Efficiency and computability of MCMC with Langevin, Hamiltonian, and other matrix-splitting proposals

TL;DR

This paper analyzes the efficiency of Metropolis-Hastings algorithms using AR(1) process proposals, including Langevin and Hamiltonian dynamics, extending previous work to non-Gaussian targets through matrix splitting techniques.

Contribution

It extends matrix splitting analysis to non-Gaussian targets by examining AR(1) process proposals within Metropolis-Hastings algorithms.

Findings

Provides a framework for analyzing MCMC efficiency with non-Gaussian targets.

Extends previous Gaussian-focused analysis to broader classes of distributions.

Offers insights into the computational performance of Langevin and Hamiltonian proposals.

Abstract

We analyse computational efficiency of Metropolis-Hastings algorithms with AR(1) process proposals.
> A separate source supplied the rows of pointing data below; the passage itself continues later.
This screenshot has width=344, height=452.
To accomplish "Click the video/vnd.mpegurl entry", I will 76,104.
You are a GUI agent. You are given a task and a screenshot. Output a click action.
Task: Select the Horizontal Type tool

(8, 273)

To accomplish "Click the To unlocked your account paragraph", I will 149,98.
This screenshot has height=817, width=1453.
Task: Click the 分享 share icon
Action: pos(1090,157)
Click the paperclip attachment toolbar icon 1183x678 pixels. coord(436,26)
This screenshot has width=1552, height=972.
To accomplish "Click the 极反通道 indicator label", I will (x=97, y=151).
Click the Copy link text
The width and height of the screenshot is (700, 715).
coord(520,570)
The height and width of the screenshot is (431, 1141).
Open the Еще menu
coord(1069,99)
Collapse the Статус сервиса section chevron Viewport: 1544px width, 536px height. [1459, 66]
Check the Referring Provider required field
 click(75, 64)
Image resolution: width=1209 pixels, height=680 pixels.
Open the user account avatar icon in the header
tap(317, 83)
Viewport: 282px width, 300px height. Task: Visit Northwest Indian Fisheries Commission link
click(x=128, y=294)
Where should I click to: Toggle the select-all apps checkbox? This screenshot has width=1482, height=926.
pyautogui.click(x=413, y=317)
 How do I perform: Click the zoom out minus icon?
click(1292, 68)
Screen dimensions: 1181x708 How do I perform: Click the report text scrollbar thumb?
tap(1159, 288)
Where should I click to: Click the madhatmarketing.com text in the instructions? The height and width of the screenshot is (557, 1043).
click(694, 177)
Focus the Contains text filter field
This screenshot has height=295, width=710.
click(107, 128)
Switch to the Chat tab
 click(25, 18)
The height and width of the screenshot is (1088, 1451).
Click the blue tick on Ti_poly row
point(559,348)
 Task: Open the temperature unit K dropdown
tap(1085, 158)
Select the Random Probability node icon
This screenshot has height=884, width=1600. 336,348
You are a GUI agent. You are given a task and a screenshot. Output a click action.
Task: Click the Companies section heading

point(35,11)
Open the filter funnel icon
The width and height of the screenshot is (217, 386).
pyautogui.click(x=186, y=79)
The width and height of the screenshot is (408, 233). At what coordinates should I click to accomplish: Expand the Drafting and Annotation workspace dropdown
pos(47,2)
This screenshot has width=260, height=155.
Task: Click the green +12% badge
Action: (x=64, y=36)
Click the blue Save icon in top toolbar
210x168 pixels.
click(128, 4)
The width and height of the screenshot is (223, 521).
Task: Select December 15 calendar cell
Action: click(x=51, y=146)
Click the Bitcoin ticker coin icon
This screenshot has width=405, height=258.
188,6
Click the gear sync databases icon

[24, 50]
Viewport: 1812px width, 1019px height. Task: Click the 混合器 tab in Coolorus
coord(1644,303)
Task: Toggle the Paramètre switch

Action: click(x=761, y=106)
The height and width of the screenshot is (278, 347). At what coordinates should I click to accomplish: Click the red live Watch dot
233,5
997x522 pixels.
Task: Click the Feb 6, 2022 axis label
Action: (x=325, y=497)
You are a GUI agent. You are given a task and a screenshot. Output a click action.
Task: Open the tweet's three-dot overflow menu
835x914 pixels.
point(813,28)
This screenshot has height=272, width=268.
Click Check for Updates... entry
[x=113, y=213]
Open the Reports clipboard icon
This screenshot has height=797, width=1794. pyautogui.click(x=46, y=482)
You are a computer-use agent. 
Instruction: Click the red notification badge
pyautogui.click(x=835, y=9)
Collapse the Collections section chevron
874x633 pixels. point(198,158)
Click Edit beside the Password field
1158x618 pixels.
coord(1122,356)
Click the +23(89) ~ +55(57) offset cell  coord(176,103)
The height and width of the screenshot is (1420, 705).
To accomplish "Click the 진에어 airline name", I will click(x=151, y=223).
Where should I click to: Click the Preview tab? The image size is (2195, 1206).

These proposals include, as a subclass, discretized Langevin diffusion (e.g. MALA) and discretized Hamiltonian dynamics (e.g. HMC). By including the effect of Metropolis-Hastings we extend earlier work by Fox and Parker, who used matrix splitting techniques to analyse the performance and improve efficiency of AR(1) processes for targeting Gaussian distributions. Our research enables analysis of MCMC methods that draw samples from non-Gaussian target distributions by using AR(1) process proposals in Metropolis-Hastings algorithms, by analysing the matrix splitting of the precision matrix for a local Gaussian approximation of the non-Gaussian target.